Breslow Norman E, Lumley Thomas, Ballantyne Christie M, Chambless Lloyd E, Kulich Michal
Department of Biostatistics, University of Washington, Seattle, Washington 98195-7232, USA.
Am J Epidemiol. 2009 Jun 1;169(11):1398-405. doi: 10.1093/aje/kwp055. Epub 2009 Apr 8.

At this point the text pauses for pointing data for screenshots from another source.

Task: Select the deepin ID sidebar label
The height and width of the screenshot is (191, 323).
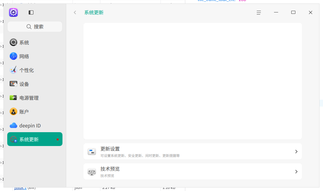Action: [x=30, y=126]
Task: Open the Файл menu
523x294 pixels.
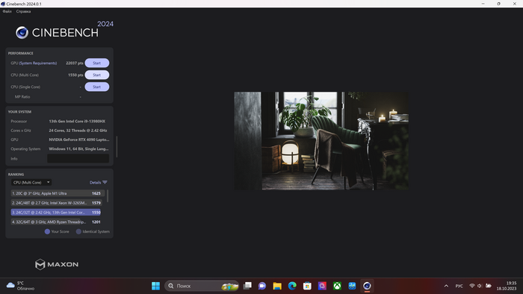Action: tap(7, 11)
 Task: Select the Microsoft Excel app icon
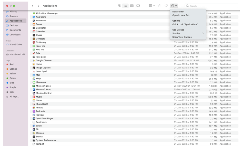[x=34, y=86]
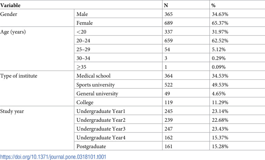Select the Male cell
265x160 pixels.
point(83,14)
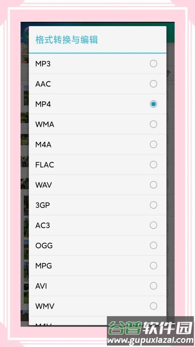Click the 格式转换与编辑 dialog title
Viewport: 195px width, 347px height.
67,40
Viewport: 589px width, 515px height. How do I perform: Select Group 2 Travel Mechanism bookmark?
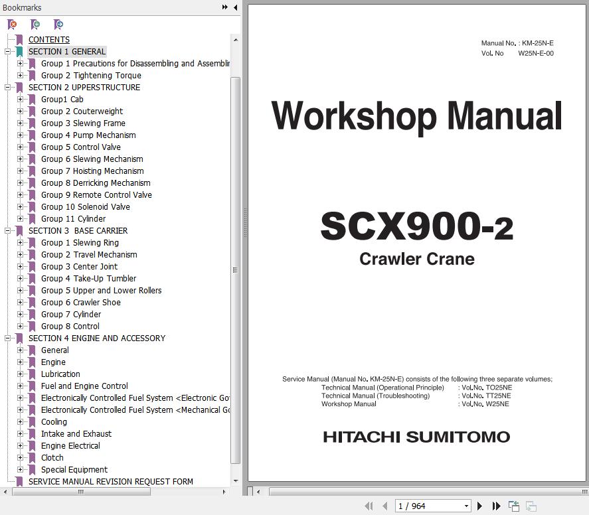pyautogui.click(x=89, y=255)
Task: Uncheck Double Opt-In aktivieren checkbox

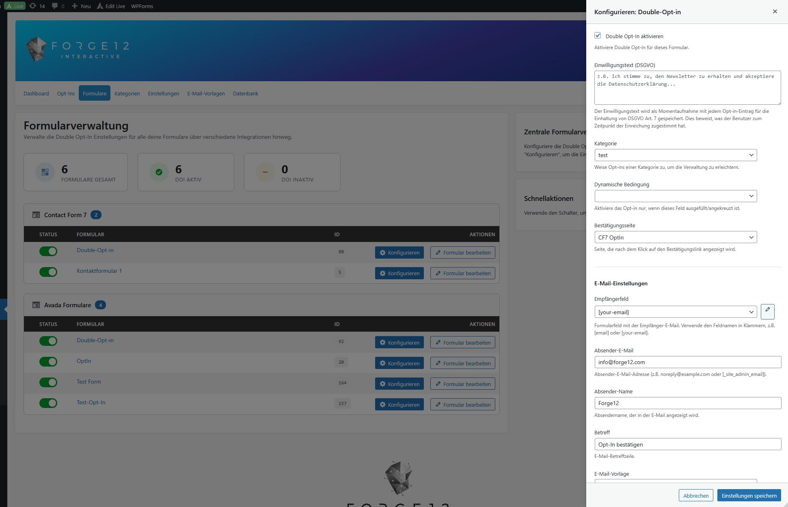Action: 598,36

Case-cohort data analyses often ignore valuable information on cohort members not sampled as cases or controls. The Atherosclerosis Risk in Communities (ARIC) study investigators, for example, typically report data for just the 10%-15% of subjects sampled for substudies of their cohort of 15,972 participants. Remaining subjects contribute to stratified sampling weights only. Analysis methods implemented in the freely available R statistical system (http://cran.r-project.org/) make better use of the data through adjustment of the sampling weights via calibration or estimation. By reanalyzing data from an ARIC study of coronary heart disease and simulations based on data from the National Wilms Tumor Study, the authors demonstrate that such adjustment can dramatically improve the precision of hazard ratios estimated for baseline covariates known for all subjects. Adjustment can also improve precision for partially missing covariates, those known for substudy participants only, when their values may be imputed with reasonable accuracy for the remaining cohort members. Links are provided to software, data sets, and tutorials showing in detail the steps needed to carry out the adjusted analyses. Epidemiologists are encouraged to consider use of these methods to enhance the accuracy of results reported from case-cohort analyses.
病例队列数据分析通常会忽略未被抽样作为病例或对照的队列成员的宝贵信息。例如,社区动脉粥样硬化风险(ARIC)研究的调查人员通常仅报告其15972名参与者队列中为子研究抽样的10%-15%受试者的数据。其余受试者仅用于分层抽样权重计算。免费的R统计系统(http://cran.r-project.org/)中实施的分析方法通过校准或估计调整抽样权重,从而更好地利用数据。通过重新分析ARIC冠心病研究的数据以及基于国家肾母细胞瘤研究数据进行的模拟,作者证明这种调整可以显著提高对所有受试者已知的基线协变量估计的风险比的精度。当部分缺失的协变量(仅子研究参与者已知)的值可以合理准确地推算其余队列成员时,调整也可以提高其精度。文中提供了软件、数据集和教程的链接,详细展示了进行调整分析所需的步骤。鼓励流行病学家考虑使用这些方法来提高病例队列分析报告结果的准确性。